Students Share Research on South Asia
- By Amanda Kenyon Waite
An estimated 50,000 to 100,000 "street children" live within Delhi and as many as 18 million within the nation of India, reported junior Daniel Rosenblum during a presentation of student research he organized this month. Rosenblum spent the past summer in India, gathering first-hand accounts of the reasons children migrate from rural villages to urban areas in the country, either by running away alone or with other children, moving with family or via trafficking.
It was a topic that piqued his interest as a first-year student in anthropologist Jonah Steinberg's "Street Children" course. Rosenblum was so drawn to the topic, he spent the following year pursuing independent study with advising from Steinberg, whose research focus is on the Indian subcontinent and its diasporas, particularly society's most marginal members, including street children. Steinberg's four-year research project on child runaways in India, one element of which Rosenblum chose to take up and take in his own direction, is funded by a grant from the National Science Foundation.
The independent study would prepare Rosenblum to make a compelling -- and successful -- case for securing undergraduate research funding at UVM from URECA (Undergraduate Research Endeavors Competitive Awards), APLE (Academic Programs for Learning and Engagement) and the Anthropology Department.
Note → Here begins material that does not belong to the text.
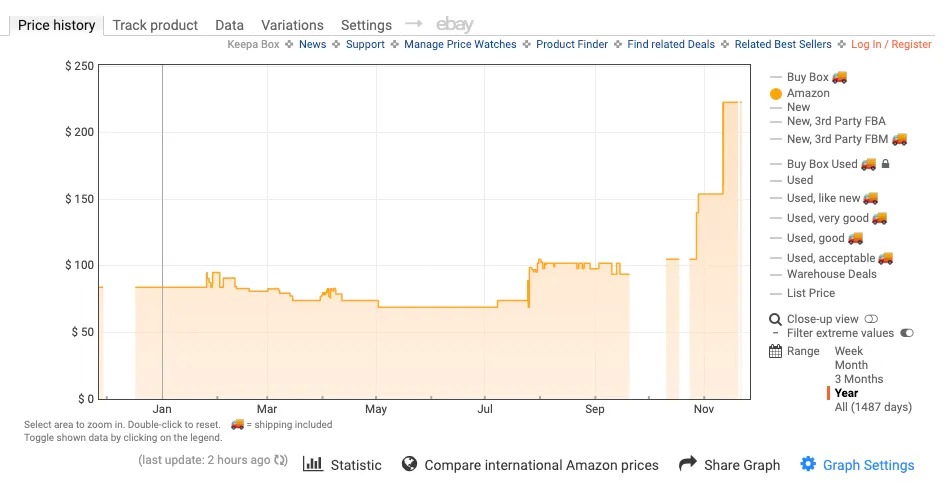Click the calendar icon next to Range
This screenshot has height=499, width=949.
[775, 351]
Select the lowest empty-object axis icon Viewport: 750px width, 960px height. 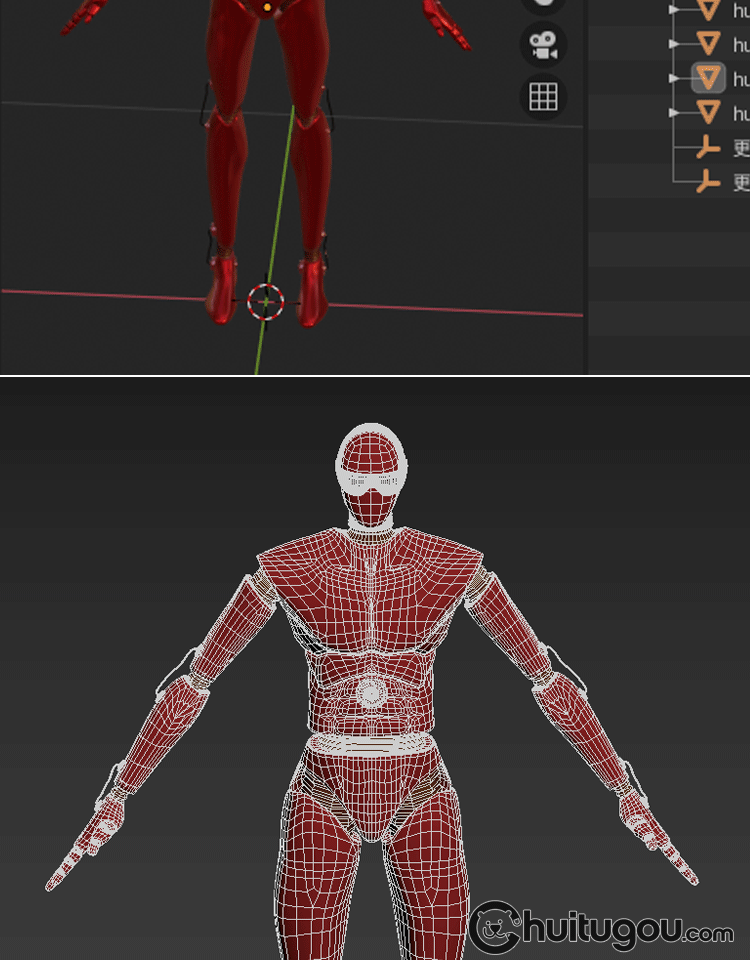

With university funding in hand, he made the journey to India, ready to learn the finer points of ethnographic research in the most effective -- and nerve-wracking -- way possible: by diving in.
That was a point Steinberg highlighted during his opening remarks at the February presentation of research -- which included a summary of Rosenblum's work as well as work by three other UVM undergraduates who have traveled to South Asia to pursue research. "All four have done something extraordinary for students -- or even for human beings," he said, praising their willingness to travel abroad and put themselves in sometimes uncomfortable and difficult positions for the sake of a unique educational experience. "You were there, and you dove in," Steinberg said.
For senior Peter Grunawalt, who conducted field research in India's Himalayan region through the Brattleboro, Vt.-based School for International Training (SIT), one uncomfortable moment came when setting out on a research excursion to a village with no pre-arranged shelter. Eventually, housing was secured with the help of his translator, and Grunawalt was able to spend time in the area, speaking with residents about the factors affecting youth migration. His presentation, "Why are Cities the Only Place for Dreams? Rural to Urban Migration in India," delved into the farming practices and educational structures, among other considerations, contributing to the growing influx of youth to urban areas in the northern Indian region.
Senior Sarah Gallalee, who also studied abroad through SIT, spoke on "Analyzing the Barriers that Prevent Access to Diagnosis and Treatment for Tuberculosis in Dehradun, India." Tuberculosis, a treatable and curable disease, is still among the deadliest agents in the country. Gallalee conducted interviews with patients, officials and health workers and pursued spatial analysis research using geographic information systems to look at reasons why tuberculosis persists as a public health problem even when India has taken measures to improve its policies regarding treatment and reporting. One barrier became apparent to Gallalee when speaking with young women who reported the stigma surrounding the illness -- one that "could destroy chances of a proper marriage." This factor and others, such as religious misconceptions and loss of working time, she said, are among the barriers that still exist to both diagnosis and treatment.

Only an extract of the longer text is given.